=== GIVEN ENTRIES ===

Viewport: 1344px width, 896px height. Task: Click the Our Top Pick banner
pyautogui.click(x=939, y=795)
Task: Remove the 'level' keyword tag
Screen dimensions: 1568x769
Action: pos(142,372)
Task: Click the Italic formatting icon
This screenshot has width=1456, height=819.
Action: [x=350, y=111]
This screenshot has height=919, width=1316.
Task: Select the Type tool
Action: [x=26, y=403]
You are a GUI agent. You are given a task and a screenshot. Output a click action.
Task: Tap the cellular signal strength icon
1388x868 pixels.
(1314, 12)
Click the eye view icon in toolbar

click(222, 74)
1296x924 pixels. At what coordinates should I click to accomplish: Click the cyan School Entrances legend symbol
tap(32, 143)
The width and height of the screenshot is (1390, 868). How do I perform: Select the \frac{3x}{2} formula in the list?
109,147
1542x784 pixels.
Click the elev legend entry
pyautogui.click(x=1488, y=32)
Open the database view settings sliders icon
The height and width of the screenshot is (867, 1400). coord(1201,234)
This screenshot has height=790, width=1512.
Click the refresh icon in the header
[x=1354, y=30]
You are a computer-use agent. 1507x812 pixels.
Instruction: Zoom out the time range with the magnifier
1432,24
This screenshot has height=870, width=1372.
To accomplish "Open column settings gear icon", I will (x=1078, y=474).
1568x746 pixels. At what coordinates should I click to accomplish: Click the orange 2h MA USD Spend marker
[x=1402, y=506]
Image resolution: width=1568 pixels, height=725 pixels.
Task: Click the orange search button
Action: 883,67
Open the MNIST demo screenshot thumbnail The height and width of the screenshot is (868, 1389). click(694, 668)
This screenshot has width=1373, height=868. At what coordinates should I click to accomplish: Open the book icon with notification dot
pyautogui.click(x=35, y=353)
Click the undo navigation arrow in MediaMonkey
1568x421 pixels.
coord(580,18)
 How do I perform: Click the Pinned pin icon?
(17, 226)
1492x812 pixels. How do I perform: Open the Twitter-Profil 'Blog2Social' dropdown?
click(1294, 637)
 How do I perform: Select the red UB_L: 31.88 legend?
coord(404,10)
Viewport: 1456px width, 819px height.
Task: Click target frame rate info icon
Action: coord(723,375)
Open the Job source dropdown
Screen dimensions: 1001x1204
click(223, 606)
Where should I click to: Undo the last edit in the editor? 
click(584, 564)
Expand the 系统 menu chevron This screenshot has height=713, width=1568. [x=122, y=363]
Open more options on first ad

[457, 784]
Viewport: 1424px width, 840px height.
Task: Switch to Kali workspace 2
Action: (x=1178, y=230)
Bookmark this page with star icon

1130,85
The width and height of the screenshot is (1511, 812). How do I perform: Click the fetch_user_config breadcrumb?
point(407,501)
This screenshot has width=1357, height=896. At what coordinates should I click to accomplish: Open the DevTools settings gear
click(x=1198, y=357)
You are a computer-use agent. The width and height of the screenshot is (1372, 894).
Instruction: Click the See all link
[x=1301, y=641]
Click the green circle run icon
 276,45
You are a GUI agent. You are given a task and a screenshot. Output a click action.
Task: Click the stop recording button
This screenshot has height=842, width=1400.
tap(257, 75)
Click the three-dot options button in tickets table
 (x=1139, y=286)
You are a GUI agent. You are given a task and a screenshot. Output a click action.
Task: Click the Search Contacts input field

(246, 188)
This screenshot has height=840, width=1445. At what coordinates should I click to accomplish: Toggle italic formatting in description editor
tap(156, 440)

===

THE TASK: In your response, give all the records again with nothing altered.

FINISHED EXERCISE:
Viewport: 1344px width, 896px height. Task: Click the Our Top Pick banner
pyautogui.click(x=939, y=795)
Task: Remove the 'level' keyword tag
Screen dimensions: 1568x769
Action: pos(142,372)
Task: Click the Italic formatting icon
This screenshot has width=1456, height=819.
Action: [x=350, y=111]
This screenshot has height=919, width=1316.
Task: Select the Type tool
Action: [x=26, y=403]
You are a GUI agent. You are given a task and a screenshot. Output a click action.
Task: Tap the cellular signal strength icon
1388x868 pixels.
(1314, 12)
Click the eye view icon in toolbar

click(222, 74)
1296x924 pixels. At what coordinates should I click to accomplish: Click the cyan School Entrances legend symbol
tap(32, 143)
The width and height of the screenshot is (1390, 868). How do I perform: Select the \frac{3x}{2} formula in the list?
109,147
1542x784 pixels.
Click the elev legend entry
pyautogui.click(x=1488, y=32)
Open the database view settings sliders icon
The height and width of the screenshot is (867, 1400). coord(1201,234)
This screenshot has height=790, width=1512.
Click the refresh icon in the header
[x=1354, y=30]
You are a computer-use agent. 1507x812 pixels.
Instruction: Zoom out the time range with the magnifier
1432,24
This screenshot has height=870, width=1372.
To accomplish "Open column settings gear icon", I will (x=1078, y=474).
1568x746 pixels. At what coordinates should I click to accomplish: Click the orange 2h MA USD Spend marker
[x=1402, y=506]
Image resolution: width=1568 pixels, height=725 pixels.
Task: Click the orange search button
Action: 883,67
Open the MNIST demo screenshot thumbnail The height and width of the screenshot is (868, 1389). click(694, 668)
This screenshot has width=1373, height=868. At what coordinates should I click to accomplish: Open the book icon with notification dot
pyautogui.click(x=35, y=353)
Click the undo navigation arrow in MediaMonkey
1568x421 pixels.
coord(580,18)
 How do I perform: Click the Pinned pin icon?
(17, 226)
1492x812 pixels. How do I perform: Open the Twitter-Profil 'Blog2Social' dropdown?
click(1294, 637)
 How do I perform: Select the red UB_L: 31.88 legend?
coord(404,10)
Viewport: 1456px width, 819px height.
Task: Click target frame rate info icon
Action: coord(723,375)
Open the Job source dropdown
Screen dimensions: 1001x1204
click(223, 606)
Where should I click to: Undo the last edit in the editor? 
click(584, 564)
Expand the 系统 menu chevron This screenshot has height=713, width=1568. [x=122, y=363]
Open more options on first ad

[457, 784]
Viewport: 1424px width, 840px height.
Task: Switch to Kali workspace 2
Action: (x=1178, y=230)
Bookmark this page with star icon

1130,85
The width and height of the screenshot is (1511, 812). How do I perform: Click the fetch_user_config breadcrumb?
point(407,501)
This screenshot has width=1357, height=896. At what coordinates should I click to accomplish: Open the DevTools settings gear
click(x=1198, y=357)
You are a computer-use agent. The width and height of the screenshot is (1372, 894).
Instruction: Click the See all link
[x=1301, y=641]
Click the green circle run icon
 276,45
You are a GUI agent. You are given a task and a screenshot. Output a click action.
Task: Click the stop recording button
This screenshot has height=842, width=1400.
tap(257, 75)
Click the three-dot options button in tickets table
 (x=1139, y=286)
You are a GUI agent. You are given a task and a screenshot. Output a click action.
Task: Click the Search Contacts input field

(246, 188)
This screenshot has height=840, width=1445. At what coordinates should I click to accomplish: Toggle italic formatting in description editor
tap(156, 440)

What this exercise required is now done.